WHAT YOU ARE ASKED TO DO> All the entries need to be quoted exactly, apart from the pictures, which you should drop.

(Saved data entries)
☆ ☆ ☆ ☆
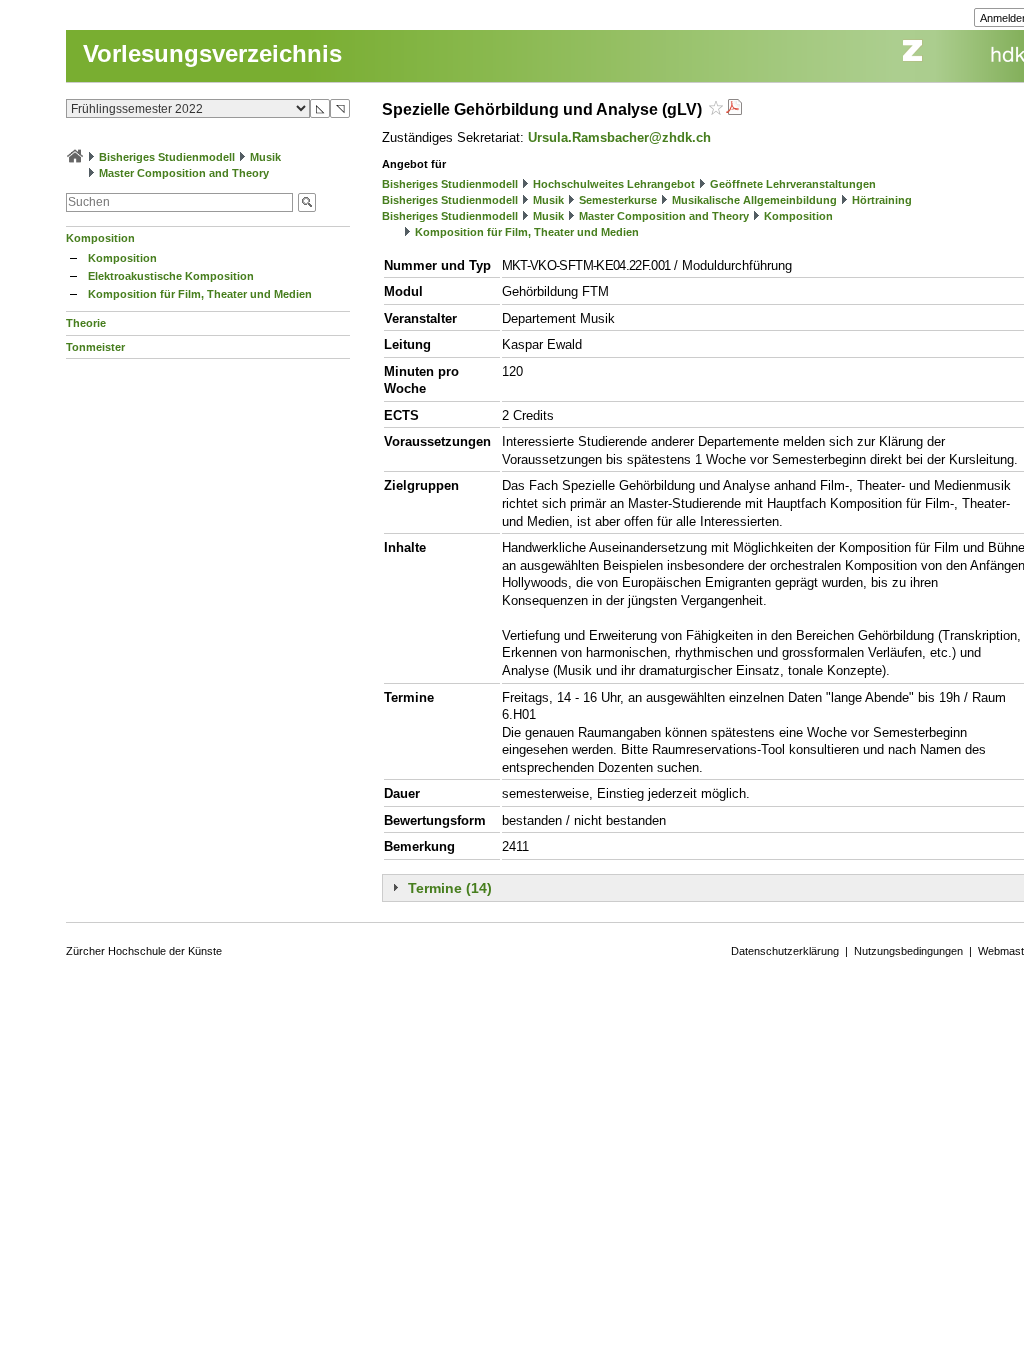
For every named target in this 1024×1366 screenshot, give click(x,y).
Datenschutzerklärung (785, 951)
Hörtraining (882, 200)
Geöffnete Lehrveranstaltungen (793, 184)
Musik (265, 157)
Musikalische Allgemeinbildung (754, 200)
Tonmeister (95, 347)
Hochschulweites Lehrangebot (614, 184)
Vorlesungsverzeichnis (212, 53)
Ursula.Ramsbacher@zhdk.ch (619, 137)
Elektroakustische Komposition (171, 276)
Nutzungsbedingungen (908, 951)
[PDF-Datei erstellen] (734, 109)
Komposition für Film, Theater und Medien (200, 294)
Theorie (86, 323)
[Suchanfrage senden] (307, 202)
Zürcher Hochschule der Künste (144, 951)
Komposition (100, 238)
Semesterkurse (618, 200)
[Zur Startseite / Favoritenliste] (75, 157)
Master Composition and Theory (184, 173)
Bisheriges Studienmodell (167, 157)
☆ ☆ ☆ ☆
RESPONSE AREA>
For every named target in this 1024×1366 screenshot, give click(x,y).
Datenschutzerklärung (785, 951)
Hörtraining (882, 200)
Geöffnete Lehrveranstaltungen (793, 184)
Musik (265, 157)
Musikalische Allgemeinbildung (754, 200)
Tonmeister (95, 347)
Hochschulweites Lehrangebot (614, 184)
Vorlesungsverzeichnis (212, 53)
Ursula.Ramsbacher@zhdk.ch (619, 137)
Elektroakustische Komposition (171, 276)
Nutzungsbedingungen (908, 951)
[PDF-Datei erstellen] (734, 109)
Komposition für Film, Theater und Medien (200, 294)
Theorie (86, 323)
[Suchanfrage senden] (307, 202)
Zürcher Hochschule der Künste (144, 951)
Komposition (100, 238)
Semesterkurse (618, 200)
[Zur Startseite / Favoritenliste] (75, 157)
Master Composition and Theory (184, 173)
Bisheriges Studienmodell (167, 157)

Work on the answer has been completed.